* **Prompt**:
Retype the entries word for word, leaving nothing out.

(Stored records)

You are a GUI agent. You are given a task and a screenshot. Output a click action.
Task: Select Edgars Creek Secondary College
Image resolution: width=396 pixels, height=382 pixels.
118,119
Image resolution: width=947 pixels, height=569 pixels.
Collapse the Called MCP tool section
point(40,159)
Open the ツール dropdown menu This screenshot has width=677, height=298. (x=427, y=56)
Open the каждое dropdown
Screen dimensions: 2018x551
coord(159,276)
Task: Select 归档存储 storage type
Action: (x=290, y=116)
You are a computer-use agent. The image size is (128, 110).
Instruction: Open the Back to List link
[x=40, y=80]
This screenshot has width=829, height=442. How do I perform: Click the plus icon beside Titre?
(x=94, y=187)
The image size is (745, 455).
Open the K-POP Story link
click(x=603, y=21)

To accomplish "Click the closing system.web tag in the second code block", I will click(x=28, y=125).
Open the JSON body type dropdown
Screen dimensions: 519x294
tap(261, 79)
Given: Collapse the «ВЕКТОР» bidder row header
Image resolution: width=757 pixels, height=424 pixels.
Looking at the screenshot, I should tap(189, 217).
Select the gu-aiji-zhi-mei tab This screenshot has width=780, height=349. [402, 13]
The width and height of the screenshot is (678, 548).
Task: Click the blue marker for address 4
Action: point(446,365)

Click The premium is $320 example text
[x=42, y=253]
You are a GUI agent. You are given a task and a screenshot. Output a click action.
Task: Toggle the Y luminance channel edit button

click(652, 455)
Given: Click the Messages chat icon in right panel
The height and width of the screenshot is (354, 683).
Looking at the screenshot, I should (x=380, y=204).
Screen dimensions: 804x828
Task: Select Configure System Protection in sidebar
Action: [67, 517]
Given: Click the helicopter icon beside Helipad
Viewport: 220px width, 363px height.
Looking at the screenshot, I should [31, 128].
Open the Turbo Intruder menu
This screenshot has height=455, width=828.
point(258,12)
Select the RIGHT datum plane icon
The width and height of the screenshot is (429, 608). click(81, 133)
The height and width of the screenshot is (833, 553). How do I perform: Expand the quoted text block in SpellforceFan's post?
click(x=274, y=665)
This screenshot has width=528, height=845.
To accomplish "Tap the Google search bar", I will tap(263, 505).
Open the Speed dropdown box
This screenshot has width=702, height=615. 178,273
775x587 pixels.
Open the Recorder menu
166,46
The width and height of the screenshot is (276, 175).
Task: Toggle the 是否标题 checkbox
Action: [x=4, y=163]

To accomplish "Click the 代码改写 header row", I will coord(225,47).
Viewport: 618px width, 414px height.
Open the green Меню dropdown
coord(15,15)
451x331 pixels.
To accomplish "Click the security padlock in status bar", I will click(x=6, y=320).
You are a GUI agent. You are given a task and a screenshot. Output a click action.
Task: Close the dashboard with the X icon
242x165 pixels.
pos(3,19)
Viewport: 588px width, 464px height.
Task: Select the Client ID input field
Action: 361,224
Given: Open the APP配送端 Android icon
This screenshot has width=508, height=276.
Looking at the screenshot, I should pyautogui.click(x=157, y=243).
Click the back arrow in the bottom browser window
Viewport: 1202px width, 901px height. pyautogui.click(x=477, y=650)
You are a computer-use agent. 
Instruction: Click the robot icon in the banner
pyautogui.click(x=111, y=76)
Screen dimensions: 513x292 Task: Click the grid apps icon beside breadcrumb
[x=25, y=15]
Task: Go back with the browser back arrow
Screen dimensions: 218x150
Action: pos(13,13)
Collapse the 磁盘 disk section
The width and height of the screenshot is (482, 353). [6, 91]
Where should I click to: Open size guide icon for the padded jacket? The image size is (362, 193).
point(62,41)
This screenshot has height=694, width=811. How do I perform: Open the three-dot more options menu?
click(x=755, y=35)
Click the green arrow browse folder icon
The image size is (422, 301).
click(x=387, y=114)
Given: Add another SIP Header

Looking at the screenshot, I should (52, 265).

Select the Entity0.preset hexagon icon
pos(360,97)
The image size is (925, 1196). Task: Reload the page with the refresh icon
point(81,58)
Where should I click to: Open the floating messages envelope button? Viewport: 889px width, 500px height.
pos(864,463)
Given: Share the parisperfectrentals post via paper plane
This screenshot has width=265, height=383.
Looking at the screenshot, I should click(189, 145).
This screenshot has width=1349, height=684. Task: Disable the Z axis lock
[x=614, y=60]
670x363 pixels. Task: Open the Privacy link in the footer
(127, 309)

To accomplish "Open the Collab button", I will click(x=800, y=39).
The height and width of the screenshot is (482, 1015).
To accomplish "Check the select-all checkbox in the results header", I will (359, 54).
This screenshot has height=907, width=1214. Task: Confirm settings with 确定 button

* **Task result**:
You are a GUI agent. You are given a task and a screenshot. Output a click action.
Task: Select Edgars Creek Secondary College
Image resolution: width=396 pixels, height=382 pixels.
118,119
Image resolution: width=947 pixels, height=569 pixels.
Collapse the Called MCP tool section
point(40,159)
Open the ツール dropdown menu This screenshot has width=677, height=298. (x=427, y=56)
Open the каждое dropdown
Screen dimensions: 2018x551
coord(159,276)
Task: Select 归档存储 storage type
Action: (x=290, y=116)
You are a computer-use agent. The image size is (128, 110).
Instruction: Open the Back to List link
[x=40, y=80]
This screenshot has width=829, height=442. How do I perform: Click the plus icon beside Titre?
(x=94, y=187)
The image size is (745, 455).
Open the K-POP Story link
click(x=603, y=21)

To accomplish "Click the closing system.web tag in the second code block", I will click(x=28, y=125).
Open the JSON body type dropdown
Screen dimensions: 519x294
tap(261, 79)
Given: Collapse the «ВЕКТОР» bidder row header
Image resolution: width=757 pixels, height=424 pixels.
Looking at the screenshot, I should tap(189, 217).
Select the gu-aiji-zhi-mei tab This screenshot has width=780, height=349. [402, 13]
The width and height of the screenshot is (678, 548).
Task: Click the blue marker for address 4
Action: point(446,365)

Click The premium is $320 example text
[x=42, y=253]
You are a GUI agent. You are given a task and a screenshot. Output a click action.
Task: Toggle the Y luminance channel edit button

click(652, 455)
Given: Click the Messages chat icon in right panel
The height and width of the screenshot is (354, 683).
Looking at the screenshot, I should (x=380, y=204).
Screen dimensions: 804x828
Task: Select Configure System Protection in sidebar
Action: [67, 517]
Given: Click the helicopter icon beside Helipad
Viewport: 220px width, 363px height.
Looking at the screenshot, I should [31, 128].
Open the Turbo Intruder menu
This screenshot has height=455, width=828.
point(258,12)
Select the RIGHT datum plane icon
The width and height of the screenshot is (429, 608). click(81, 133)
The height and width of the screenshot is (833, 553). How do I perform: Expand the quoted text block in SpellforceFan's post?
click(x=274, y=665)
This screenshot has width=528, height=845.
To accomplish "Tap the Google search bar", I will tap(263, 505).
Open the Speed dropdown box
This screenshot has width=702, height=615. 178,273
775x587 pixels.
Open the Recorder menu
166,46
The width and height of the screenshot is (276, 175).
Task: Toggle the 是否标题 checkbox
Action: [x=4, y=163]

To accomplish "Click the 代码改写 header row", I will coord(225,47).
Viewport: 618px width, 414px height.
Open the green Меню dropdown
coord(15,15)
451x331 pixels.
To accomplish "Click the security padlock in status bar", I will click(x=6, y=320).
You are a GUI agent. You are given a task and a screenshot. Output a click action.
Task: Close the dashboard with the X icon
242x165 pixels.
pos(3,19)
Viewport: 588px width, 464px height.
Task: Select the Client ID input field
Action: 361,224
Given: Open the APP配送端 Android icon
This screenshot has width=508, height=276.
Looking at the screenshot, I should pyautogui.click(x=157, y=243).
Click the back arrow in the bottom browser window
Viewport: 1202px width, 901px height. pyautogui.click(x=477, y=650)
You are a computer-use agent. 
Instruction: Click the robot icon in the banner
pyautogui.click(x=111, y=76)
Screen dimensions: 513x292 Task: Click the grid apps icon beside breadcrumb
[x=25, y=15]
Task: Go back with the browser back arrow
Screen dimensions: 218x150
Action: pos(13,13)
Collapse the 磁盘 disk section
The width and height of the screenshot is (482, 353). [6, 91]
Where should I click to: Open size guide icon for the padded jacket? The image size is (362, 193).
point(62,41)
This screenshot has height=694, width=811. How do I perform: Open the three-dot more options menu?
click(x=755, y=35)
Click the green arrow browse folder icon
The image size is (422, 301).
click(x=387, y=114)
Given: Add another SIP Header

Looking at the screenshot, I should (52, 265).

Select the Entity0.preset hexagon icon
pos(360,97)
The image size is (925, 1196). Task: Reload the page with the refresh icon
point(81,58)
Where should I click to: Open the floating messages envelope button? Viewport: 889px width, 500px height.
pos(864,463)
Given: Share the parisperfectrentals post via paper plane
This screenshot has width=265, height=383.
Looking at the screenshot, I should click(189, 145).
This screenshot has width=1349, height=684. Task: Disable the Z axis lock
[x=614, y=60]
670x363 pixels. Task: Open the Privacy link in the footer
(127, 309)

To accomplish "Open the Collab button", I will click(x=800, y=39).
The height and width of the screenshot is (482, 1015).
To accomplish "Check the select-all checkbox in the results header", I will (359, 54).
This screenshot has height=907, width=1214. Task: Confirm settings with 确定 button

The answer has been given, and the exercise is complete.